## What is expected:
Give again, word for word, every line below from the one that has "Select the Shipping" through the one that has "Task: View the 2,319", both included, and no others.

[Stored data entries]
-----

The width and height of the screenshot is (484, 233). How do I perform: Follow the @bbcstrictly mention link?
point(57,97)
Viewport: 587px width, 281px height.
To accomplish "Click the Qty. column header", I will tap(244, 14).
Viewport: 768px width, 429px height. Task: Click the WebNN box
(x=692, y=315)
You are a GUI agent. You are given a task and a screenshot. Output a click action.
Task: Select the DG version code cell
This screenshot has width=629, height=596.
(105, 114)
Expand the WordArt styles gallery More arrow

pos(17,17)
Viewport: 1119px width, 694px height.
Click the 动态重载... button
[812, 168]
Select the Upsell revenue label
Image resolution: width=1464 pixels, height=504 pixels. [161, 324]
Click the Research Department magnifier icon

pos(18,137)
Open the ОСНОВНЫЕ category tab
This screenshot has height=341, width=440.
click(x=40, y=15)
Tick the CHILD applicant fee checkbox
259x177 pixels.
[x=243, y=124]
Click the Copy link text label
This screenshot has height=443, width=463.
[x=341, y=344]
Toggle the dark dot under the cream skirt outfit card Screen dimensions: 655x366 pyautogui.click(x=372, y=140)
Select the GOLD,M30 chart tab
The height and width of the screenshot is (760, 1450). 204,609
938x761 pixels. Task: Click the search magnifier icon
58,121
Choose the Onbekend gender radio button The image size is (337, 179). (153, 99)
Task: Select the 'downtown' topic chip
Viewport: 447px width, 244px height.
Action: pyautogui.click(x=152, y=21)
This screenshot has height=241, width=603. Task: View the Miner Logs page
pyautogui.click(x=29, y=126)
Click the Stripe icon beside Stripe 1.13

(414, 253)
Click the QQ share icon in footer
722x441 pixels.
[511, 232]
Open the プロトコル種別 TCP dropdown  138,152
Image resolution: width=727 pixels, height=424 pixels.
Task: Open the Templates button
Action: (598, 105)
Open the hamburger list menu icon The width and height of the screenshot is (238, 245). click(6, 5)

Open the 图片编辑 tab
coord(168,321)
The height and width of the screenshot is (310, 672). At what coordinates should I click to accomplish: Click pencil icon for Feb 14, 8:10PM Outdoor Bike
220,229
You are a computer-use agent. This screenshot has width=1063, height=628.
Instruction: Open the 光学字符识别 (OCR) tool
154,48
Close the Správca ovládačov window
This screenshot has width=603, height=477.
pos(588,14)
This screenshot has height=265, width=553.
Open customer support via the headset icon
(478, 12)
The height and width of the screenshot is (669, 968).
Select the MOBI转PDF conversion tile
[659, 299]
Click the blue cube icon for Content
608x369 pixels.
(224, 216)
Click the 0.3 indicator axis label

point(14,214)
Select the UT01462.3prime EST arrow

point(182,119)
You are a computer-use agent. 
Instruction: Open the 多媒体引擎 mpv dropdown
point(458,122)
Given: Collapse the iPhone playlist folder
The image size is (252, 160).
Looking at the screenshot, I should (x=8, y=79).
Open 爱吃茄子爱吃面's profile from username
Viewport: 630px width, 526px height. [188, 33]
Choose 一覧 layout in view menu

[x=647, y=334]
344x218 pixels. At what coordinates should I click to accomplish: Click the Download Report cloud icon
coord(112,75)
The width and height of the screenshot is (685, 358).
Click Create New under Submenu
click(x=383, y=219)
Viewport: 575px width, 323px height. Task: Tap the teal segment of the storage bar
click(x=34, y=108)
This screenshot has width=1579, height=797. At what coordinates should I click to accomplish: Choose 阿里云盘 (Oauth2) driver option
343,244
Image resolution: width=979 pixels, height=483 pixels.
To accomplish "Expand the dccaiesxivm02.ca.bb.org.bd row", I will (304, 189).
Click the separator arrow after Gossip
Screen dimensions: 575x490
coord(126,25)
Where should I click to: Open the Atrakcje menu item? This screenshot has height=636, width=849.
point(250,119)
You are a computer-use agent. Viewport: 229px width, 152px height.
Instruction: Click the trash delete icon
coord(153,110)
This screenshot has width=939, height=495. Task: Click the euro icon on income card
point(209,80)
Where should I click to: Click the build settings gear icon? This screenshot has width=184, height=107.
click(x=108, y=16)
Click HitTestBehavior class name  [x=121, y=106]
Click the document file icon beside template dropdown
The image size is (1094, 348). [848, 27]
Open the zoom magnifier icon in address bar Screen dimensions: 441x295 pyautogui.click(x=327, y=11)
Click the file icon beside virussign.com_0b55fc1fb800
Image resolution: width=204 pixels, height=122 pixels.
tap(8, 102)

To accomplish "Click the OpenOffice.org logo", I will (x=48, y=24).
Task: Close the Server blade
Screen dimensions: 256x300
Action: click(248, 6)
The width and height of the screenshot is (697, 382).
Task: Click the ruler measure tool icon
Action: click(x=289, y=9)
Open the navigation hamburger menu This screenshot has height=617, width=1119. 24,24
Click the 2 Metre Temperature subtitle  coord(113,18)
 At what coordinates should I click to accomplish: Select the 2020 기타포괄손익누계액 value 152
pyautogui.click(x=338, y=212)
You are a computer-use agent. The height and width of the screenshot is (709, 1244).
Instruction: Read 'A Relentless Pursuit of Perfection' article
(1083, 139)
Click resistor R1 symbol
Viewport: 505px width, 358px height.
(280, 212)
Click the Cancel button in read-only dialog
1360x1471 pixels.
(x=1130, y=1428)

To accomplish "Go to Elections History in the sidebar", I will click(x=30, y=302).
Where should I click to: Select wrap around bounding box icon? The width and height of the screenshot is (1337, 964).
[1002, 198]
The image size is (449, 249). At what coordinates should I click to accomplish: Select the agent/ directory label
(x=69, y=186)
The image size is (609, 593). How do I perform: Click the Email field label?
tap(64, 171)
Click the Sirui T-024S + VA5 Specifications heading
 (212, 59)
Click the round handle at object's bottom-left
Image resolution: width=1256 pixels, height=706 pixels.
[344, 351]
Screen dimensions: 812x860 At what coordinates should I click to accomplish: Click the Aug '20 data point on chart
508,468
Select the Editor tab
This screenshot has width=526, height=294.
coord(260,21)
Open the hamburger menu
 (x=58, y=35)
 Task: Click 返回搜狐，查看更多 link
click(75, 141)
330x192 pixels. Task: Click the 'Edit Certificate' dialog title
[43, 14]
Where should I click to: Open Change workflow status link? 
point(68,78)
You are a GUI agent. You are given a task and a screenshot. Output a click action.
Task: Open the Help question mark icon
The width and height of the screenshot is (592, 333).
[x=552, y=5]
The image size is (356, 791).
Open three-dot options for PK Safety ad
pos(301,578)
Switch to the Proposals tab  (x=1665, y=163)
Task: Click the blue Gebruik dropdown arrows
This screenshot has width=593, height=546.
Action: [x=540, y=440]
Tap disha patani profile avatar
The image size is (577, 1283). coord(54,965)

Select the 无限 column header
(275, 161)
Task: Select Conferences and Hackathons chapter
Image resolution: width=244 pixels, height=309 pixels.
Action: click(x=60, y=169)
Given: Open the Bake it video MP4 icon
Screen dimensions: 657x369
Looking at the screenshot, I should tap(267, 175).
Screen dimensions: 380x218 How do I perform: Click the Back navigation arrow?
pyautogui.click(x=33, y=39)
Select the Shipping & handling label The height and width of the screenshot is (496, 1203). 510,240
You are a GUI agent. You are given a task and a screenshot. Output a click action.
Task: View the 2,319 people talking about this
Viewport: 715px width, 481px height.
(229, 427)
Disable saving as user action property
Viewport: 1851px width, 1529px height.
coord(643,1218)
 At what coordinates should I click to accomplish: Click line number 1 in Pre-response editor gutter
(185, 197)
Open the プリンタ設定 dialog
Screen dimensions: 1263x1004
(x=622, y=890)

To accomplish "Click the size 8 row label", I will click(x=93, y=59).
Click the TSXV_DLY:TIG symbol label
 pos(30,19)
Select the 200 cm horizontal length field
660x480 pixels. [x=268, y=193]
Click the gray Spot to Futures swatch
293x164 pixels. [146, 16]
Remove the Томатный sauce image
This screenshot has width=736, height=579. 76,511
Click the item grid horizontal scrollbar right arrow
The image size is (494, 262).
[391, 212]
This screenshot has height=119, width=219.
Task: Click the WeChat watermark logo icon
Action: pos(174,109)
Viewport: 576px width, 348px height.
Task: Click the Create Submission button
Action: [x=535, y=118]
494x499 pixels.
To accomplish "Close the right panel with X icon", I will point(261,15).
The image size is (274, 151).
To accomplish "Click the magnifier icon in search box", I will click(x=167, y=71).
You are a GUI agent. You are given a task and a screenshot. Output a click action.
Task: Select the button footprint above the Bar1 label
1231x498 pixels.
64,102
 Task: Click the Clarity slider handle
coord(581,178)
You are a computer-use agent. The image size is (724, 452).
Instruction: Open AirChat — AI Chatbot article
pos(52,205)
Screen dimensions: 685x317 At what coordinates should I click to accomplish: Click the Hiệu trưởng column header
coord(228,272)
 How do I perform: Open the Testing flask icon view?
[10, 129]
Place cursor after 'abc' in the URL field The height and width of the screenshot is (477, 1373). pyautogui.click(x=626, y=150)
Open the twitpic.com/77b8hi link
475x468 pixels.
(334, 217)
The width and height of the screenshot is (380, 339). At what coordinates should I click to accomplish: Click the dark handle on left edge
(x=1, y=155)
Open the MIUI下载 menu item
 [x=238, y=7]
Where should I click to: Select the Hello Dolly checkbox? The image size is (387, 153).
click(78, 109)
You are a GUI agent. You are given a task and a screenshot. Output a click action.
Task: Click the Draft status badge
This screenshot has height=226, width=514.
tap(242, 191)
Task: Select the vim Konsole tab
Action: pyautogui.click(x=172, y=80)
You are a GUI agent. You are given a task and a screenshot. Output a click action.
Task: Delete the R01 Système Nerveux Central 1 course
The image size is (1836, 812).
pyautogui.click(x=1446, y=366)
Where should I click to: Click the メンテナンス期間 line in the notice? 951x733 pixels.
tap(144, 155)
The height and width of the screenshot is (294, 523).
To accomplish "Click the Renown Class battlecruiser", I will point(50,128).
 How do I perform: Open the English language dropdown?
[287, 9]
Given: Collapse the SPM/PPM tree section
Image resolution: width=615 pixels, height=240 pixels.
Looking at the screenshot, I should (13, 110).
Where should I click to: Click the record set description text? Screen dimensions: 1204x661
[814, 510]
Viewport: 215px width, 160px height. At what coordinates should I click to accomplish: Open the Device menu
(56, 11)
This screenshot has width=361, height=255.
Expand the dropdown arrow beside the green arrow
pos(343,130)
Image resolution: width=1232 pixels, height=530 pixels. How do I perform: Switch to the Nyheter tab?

-----

## Finished exercise:
Select the Shipping & handling label The height and width of the screenshot is (496, 1203). 510,240
You are a GUI agent. You are given a task and a screenshot. Output a click action.
Task: View the 2,319 people talking about this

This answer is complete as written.